Working data =>
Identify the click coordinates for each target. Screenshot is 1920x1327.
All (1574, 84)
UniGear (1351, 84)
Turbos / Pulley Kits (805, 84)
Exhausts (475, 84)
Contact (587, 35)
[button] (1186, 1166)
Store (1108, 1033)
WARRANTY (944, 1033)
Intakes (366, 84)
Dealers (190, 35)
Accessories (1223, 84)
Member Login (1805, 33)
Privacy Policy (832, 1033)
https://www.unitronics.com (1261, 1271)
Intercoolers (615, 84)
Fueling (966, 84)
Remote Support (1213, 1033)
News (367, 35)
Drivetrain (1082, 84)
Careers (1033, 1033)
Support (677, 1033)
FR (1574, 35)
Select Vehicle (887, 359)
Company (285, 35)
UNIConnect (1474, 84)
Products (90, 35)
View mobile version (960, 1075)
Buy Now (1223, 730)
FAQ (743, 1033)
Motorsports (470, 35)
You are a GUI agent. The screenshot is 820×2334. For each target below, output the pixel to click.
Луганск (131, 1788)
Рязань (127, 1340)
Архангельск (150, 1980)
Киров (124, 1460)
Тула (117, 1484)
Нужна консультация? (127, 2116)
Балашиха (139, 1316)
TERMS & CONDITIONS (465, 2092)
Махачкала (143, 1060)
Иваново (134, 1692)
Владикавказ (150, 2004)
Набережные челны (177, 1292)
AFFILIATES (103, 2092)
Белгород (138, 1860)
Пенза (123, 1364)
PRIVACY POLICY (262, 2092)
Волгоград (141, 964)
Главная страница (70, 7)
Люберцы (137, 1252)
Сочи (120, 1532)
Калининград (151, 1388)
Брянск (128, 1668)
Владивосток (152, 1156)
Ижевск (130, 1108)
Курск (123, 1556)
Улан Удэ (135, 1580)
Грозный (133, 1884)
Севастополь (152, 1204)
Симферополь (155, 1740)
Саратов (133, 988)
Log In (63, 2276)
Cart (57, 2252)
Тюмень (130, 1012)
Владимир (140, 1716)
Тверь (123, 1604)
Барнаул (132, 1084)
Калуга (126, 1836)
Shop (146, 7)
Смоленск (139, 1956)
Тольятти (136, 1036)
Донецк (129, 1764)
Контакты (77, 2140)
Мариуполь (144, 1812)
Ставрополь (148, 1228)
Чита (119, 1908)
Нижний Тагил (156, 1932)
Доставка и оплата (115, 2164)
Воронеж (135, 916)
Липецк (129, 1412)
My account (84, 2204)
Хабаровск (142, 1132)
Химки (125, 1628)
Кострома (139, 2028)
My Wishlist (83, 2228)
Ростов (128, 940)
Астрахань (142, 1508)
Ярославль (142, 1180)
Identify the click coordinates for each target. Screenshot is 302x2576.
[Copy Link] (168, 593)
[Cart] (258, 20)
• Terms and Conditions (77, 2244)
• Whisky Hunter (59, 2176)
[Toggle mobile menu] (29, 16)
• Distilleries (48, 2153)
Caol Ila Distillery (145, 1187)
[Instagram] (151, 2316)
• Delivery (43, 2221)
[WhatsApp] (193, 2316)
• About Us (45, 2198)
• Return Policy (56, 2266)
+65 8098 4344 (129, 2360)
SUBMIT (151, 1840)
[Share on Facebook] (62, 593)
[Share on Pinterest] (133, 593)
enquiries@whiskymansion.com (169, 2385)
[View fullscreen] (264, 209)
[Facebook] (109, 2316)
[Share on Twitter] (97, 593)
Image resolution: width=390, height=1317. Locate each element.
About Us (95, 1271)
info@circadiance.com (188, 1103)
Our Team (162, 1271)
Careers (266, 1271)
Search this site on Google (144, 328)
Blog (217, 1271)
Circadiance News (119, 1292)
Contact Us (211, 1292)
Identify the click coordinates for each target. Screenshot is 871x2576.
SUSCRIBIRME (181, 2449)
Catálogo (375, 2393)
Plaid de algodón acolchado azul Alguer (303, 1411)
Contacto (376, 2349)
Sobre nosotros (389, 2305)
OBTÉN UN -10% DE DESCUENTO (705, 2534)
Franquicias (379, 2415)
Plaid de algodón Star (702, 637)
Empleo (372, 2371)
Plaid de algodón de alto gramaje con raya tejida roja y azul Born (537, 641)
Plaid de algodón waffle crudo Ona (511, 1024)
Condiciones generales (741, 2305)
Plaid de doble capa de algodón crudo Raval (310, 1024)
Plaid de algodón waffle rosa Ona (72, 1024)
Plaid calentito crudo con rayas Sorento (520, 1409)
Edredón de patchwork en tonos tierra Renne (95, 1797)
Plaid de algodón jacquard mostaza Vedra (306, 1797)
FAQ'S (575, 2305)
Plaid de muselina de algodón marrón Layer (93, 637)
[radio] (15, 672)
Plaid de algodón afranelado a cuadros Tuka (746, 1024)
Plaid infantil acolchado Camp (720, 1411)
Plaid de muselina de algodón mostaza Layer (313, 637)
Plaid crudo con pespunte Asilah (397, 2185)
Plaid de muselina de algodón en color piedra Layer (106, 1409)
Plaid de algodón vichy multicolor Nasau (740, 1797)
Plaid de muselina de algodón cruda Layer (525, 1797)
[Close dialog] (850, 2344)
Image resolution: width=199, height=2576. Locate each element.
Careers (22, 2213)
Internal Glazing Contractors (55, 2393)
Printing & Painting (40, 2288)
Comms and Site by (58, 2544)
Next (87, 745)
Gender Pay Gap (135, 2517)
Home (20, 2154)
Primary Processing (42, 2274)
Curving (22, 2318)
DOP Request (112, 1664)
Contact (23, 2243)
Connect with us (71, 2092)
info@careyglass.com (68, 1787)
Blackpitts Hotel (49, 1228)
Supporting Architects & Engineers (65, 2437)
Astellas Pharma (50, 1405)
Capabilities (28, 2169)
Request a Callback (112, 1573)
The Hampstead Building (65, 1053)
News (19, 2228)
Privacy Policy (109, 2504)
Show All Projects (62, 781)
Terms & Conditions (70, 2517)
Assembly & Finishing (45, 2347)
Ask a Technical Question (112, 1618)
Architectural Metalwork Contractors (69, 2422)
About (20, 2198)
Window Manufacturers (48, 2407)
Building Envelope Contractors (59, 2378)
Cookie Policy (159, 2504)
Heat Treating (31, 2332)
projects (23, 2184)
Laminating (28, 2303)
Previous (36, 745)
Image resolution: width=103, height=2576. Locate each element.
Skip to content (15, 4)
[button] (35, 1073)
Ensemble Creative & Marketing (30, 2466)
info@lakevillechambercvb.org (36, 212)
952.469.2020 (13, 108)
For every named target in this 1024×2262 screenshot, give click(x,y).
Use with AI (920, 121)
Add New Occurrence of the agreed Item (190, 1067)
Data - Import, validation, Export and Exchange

Task => Copy out only the lines of the records above from the one with "Circadiance News (119, 1292)" through the one with "Plaid crudo con pespunte Asilah (397, 2185)", exactly as they stand, both included.

Task solution =>
Circadiance News (119, 1292)
Contact Us (211, 1292)
Identify the click coordinates for each target. Screenshot is 871x2576.
SUSCRIBIRME (181, 2449)
Catálogo (375, 2393)
Plaid de algodón acolchado azul Alguer (303, 1411)
Contacto (376, 2349)
Sobre nosotros (389, 2305)
OBTÉN UN -10% DE DESCUENTO (705, 2534)
Franquicias (379, 2415)
Plaid de algodón Star (702, 637)
Empleo (372, 2371)
Plaid de algodón de alto gramaje con raya tejida roja y azul Born (537, 641)
Plaid de algodón waffle crudo Ona (511, 1024)
Condiciones generales (741, 2305)
Plaid de doble capa de algodón crudo Raval (310, 1024)
Plaid de algodón waffle rosa Ona (72, 1024)
Plaid calentito crudo con rayas Sorento (520, 1409)
Edredón de patchwork en tonos tierra Renne (95, 1797)
Plaid de algodón jacquard mostaza Vedra (306, 1797)
FAQ'S (575, 2305)
Plaid de muselina de algodón marrón Layer (93, 637)
[radio] (15, 672)
Plaid de algodón afranelado a cuadros Tuka (746, 1024)
Plaid infantil acolchado Camp (720, 1411)
Plaid de muselina de algodón mostaza Layer (313, 637)
Plaid crudo con pespunte Asilah (397, 2185)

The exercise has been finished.